BYU-Idaho Professor, Rich Llewellyn, encourages college students who struggle with math.

Llewellyn completed his undergraduate at BYU and graduate work at Purdue University. As a college student, Llewellyn worked as a math tutor, helping his peers understand mathematical concepts, something he has enjoyed doing his whole life.

Llewellyn got a job at Ivy Tech State College for a few years teaching Beginning and Intermediate Algebra and Arithmetic.

Later, he tried to pursue a career using his major in developmental studies and child development as a preschool teacher. Llewellyn observed how young minds learn and develop from infancy to pre-teen and into young adulthood.

When job hunting, he came across an opening at Ricks College and saw that the job was looking for someone who could do what he did at another small university and decided to apply.

“I was honestly looking into child development or teaching child development,” Llewellyn said. “But then this job came up at Rick’s College, and it was really the mirror image of what I was doing at this other small local university and I love math. I applied for the position, and I got it.”

During his time teaching, he felt that the math books offered didn’t cater to the needs of the students who struggled to grasp onto math concepts. Llewellyn soon became motivated to write his own textbook, which he now uses in his classes.

“In the developmental math realm, I believed that the books on the market were hard for students to understand, especially at the developmental level,” Llewellyn said.

Llewellyn explained that if a student is between the ages of 18 to 25 and has difficulties grasping mathematical concepts, particularly at the junior and high school levels, the math books available were more difficult for them to understand.

While writing his book, Llewellyn incorporated the “developmental processes.” He wanted the book to be grounded in the psychology of learning and help students who struggle, put things together, step by step.

Brother Llewellyn works through math questions with students.

Llewellyn works through math questions with students. Photo credit: Mattie Johnson

“I believe when it comes to teaching students who struggle, most math books will teach you how to do problems, but they don’t teach you how to identify what process to use in each circumstance,” Llewellyn said. “We have some unique ideas like, the equal sign will determine if a problem is a solve or a simplify problem.”

Llewellyn was approached by sales representatives and surprised them when he said he was working on a book of his own. Some of the representatives soon offered to put him into contact with their editors.

An editor from a major math book company was skeptical of Llewellyn’s work. After reading the book, he and other businesses showed interest in signing with Llewellyn.

“I ended up choosing not to sign with any of them. There were a number of reasons, but I finished my book and provided it for our students here at BYU-I,” Llewellyn said. “But maybe one day, when I have more time, I’ll look at getting that published.”

Llewellyn said one of the most rewarding parts of his job is being able to help students.

“I’ve taught for almost 30 years, and it’s the countless number of students that come to you and say, ‘Hey, I’ve never got this before, and now I get it,’” Llewellyn said. “Maybe they can major in what they want to major in because now they’re not scared of the math barrier, and so goals and dreams that they have in their lives they can pursue those with greater confidence.”

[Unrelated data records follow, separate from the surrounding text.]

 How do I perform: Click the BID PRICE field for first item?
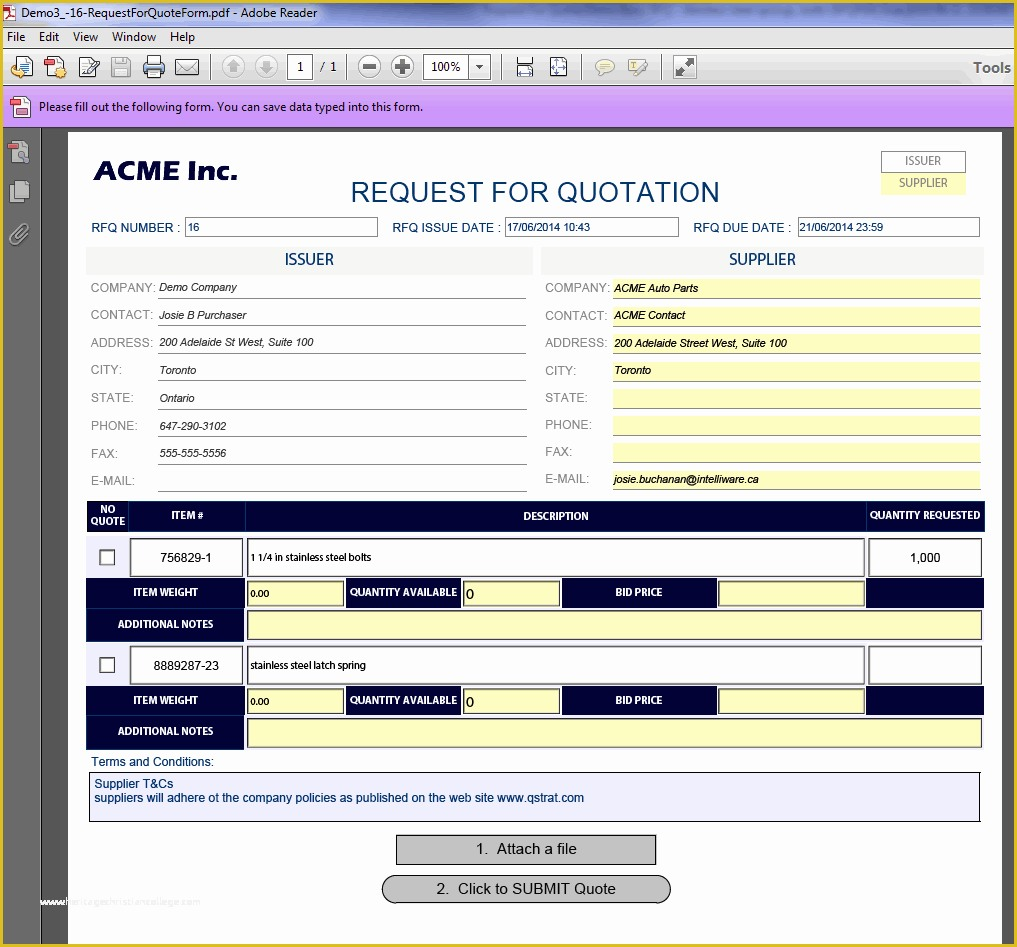790,593
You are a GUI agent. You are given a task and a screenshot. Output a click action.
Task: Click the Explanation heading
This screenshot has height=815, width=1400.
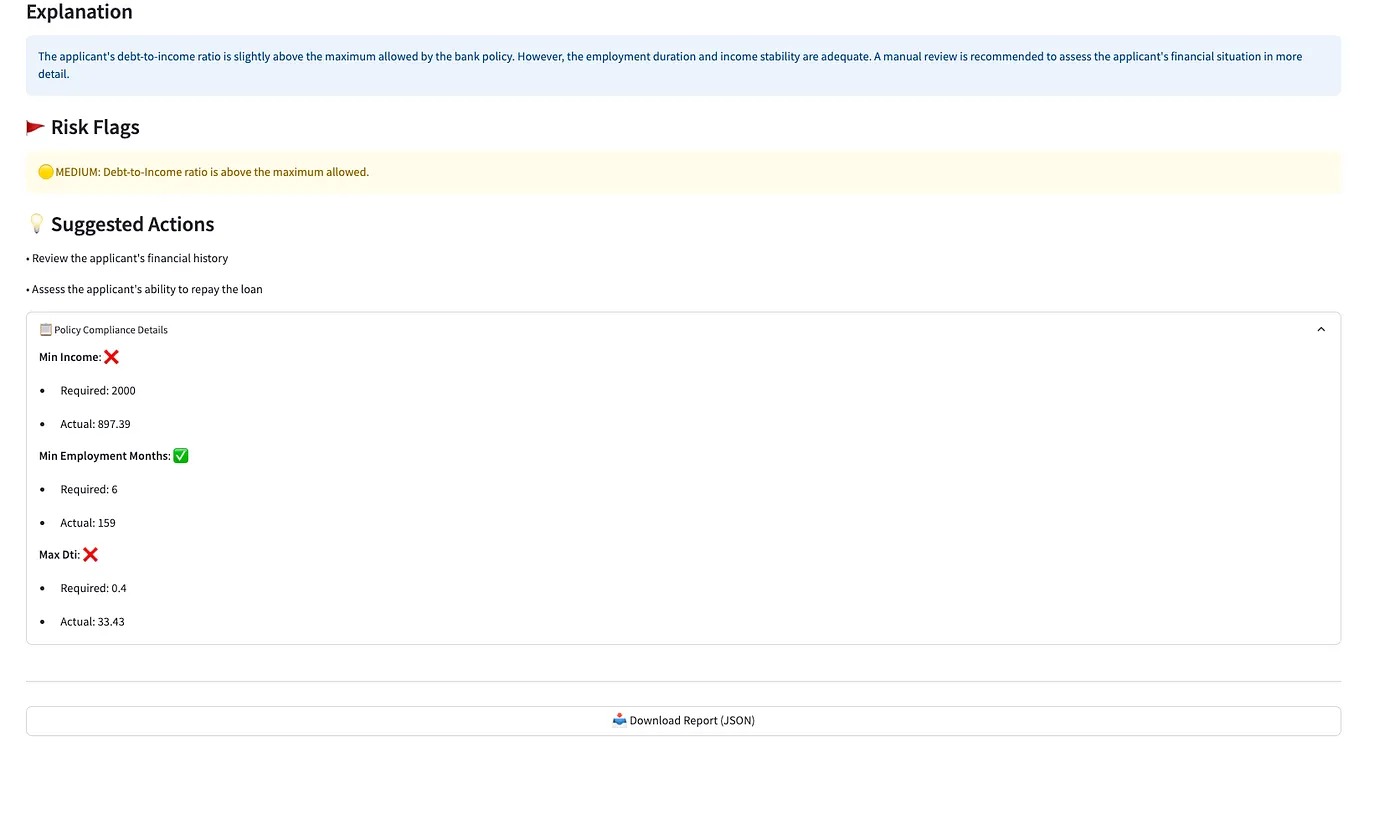pyautogui.click(x=79, y=13)
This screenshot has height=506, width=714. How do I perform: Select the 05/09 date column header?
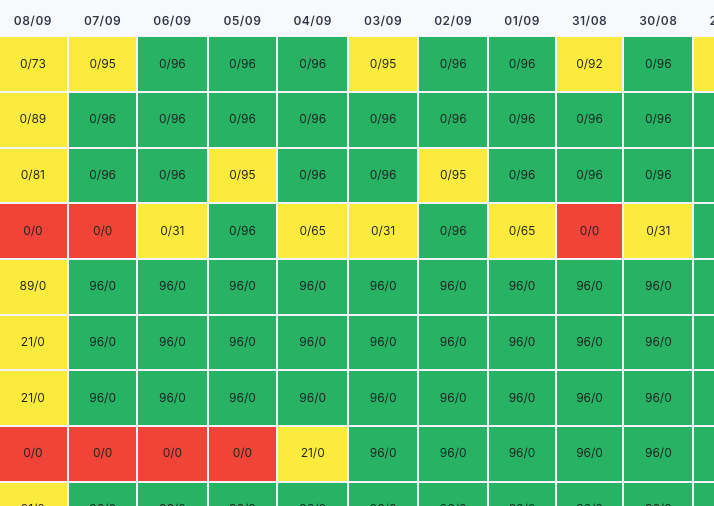[x=242, y=20]
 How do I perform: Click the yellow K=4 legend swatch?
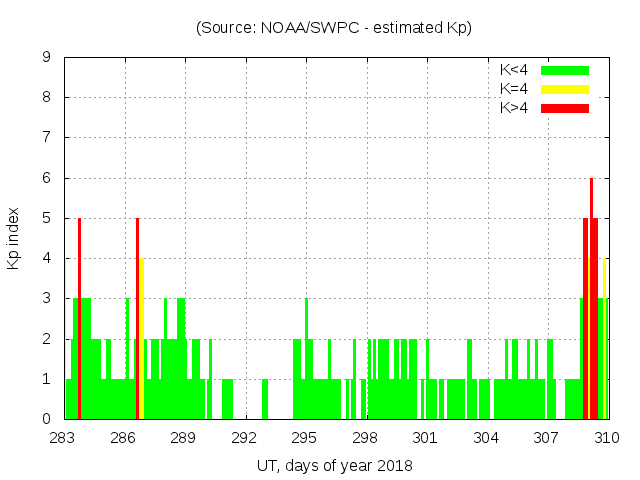pos(565,89)
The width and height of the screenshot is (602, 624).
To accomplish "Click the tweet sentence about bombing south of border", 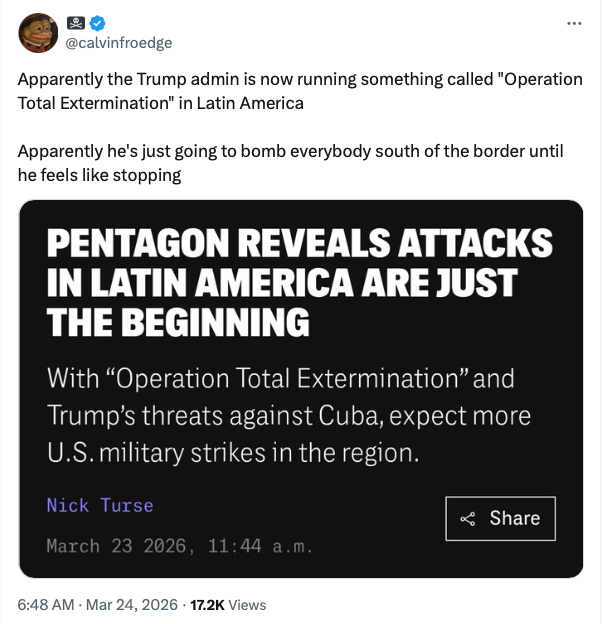I will pos(290,163).
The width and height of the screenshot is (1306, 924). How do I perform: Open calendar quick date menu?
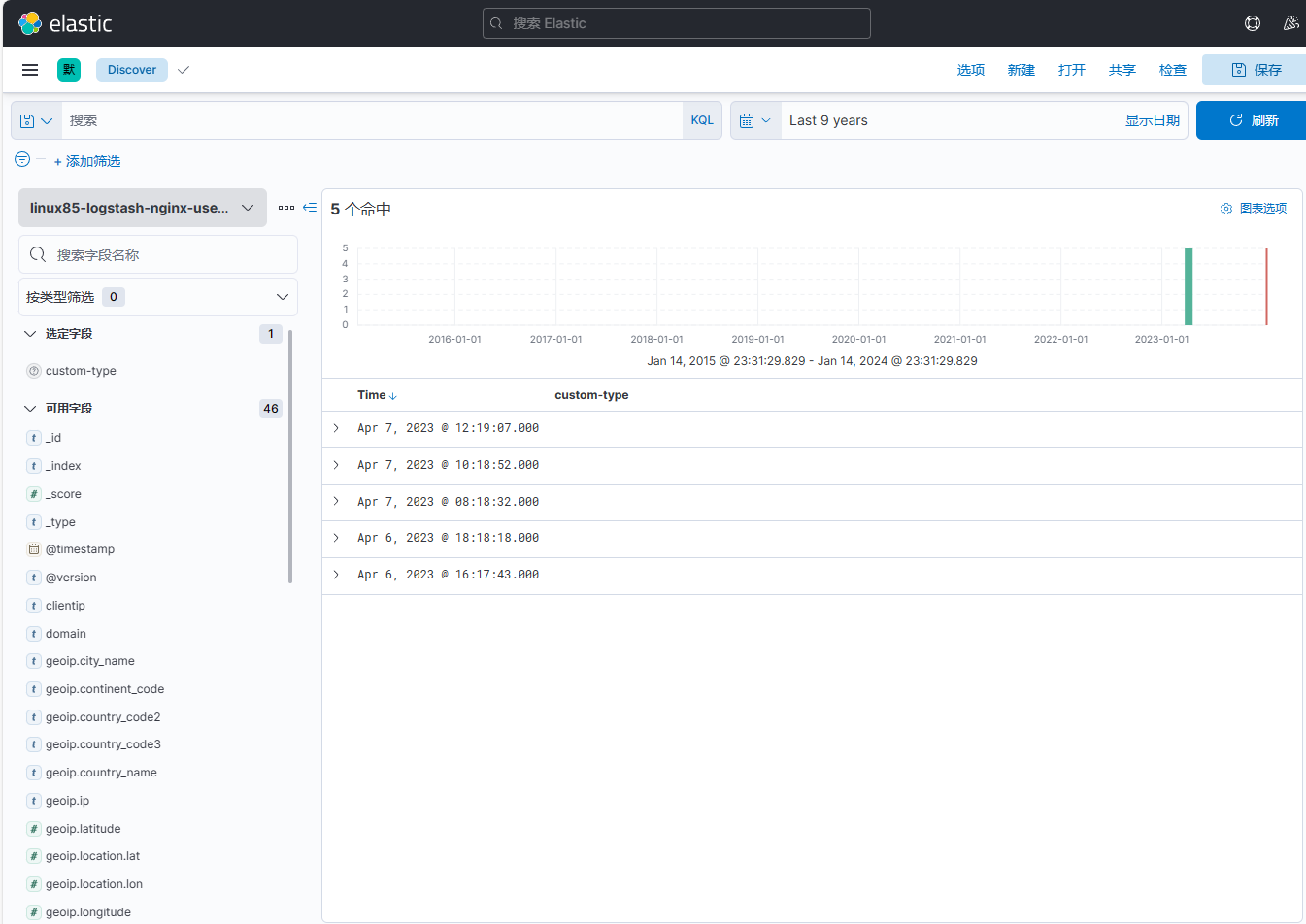pos(755,121)
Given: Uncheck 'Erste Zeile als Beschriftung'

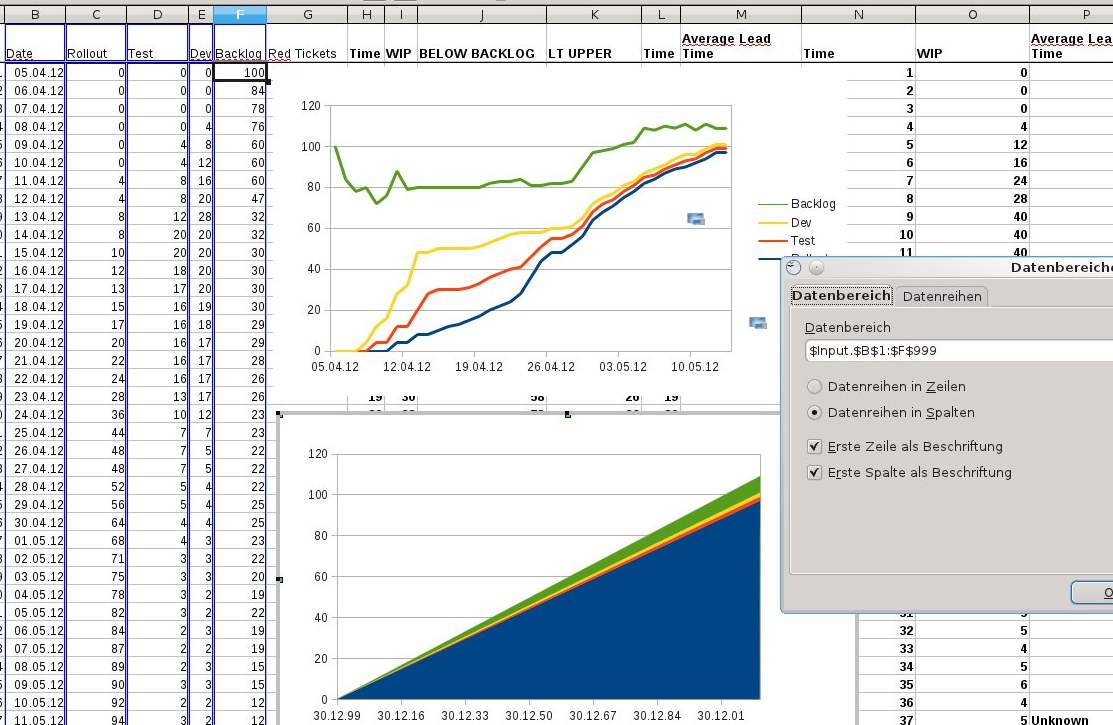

Llewelyn believes it is a privilege to work at BYU-I and is grateful to have the opportunity to help students who struggle with math. He loves being able to help them open doors for more education and work opportunities.

“Seeing students open up the possibilities in their lives because they can handle the math, but maybe more importantly, they believe that they can do hard things. And I love that,” Llewelyn said. “I’ve spent a lifetime studying and working to help students at that level. And it’s super rewarding because, like I said, it opens the doors to their other education, but it also opens their minds and their hearts to the fact that anything’s possible.”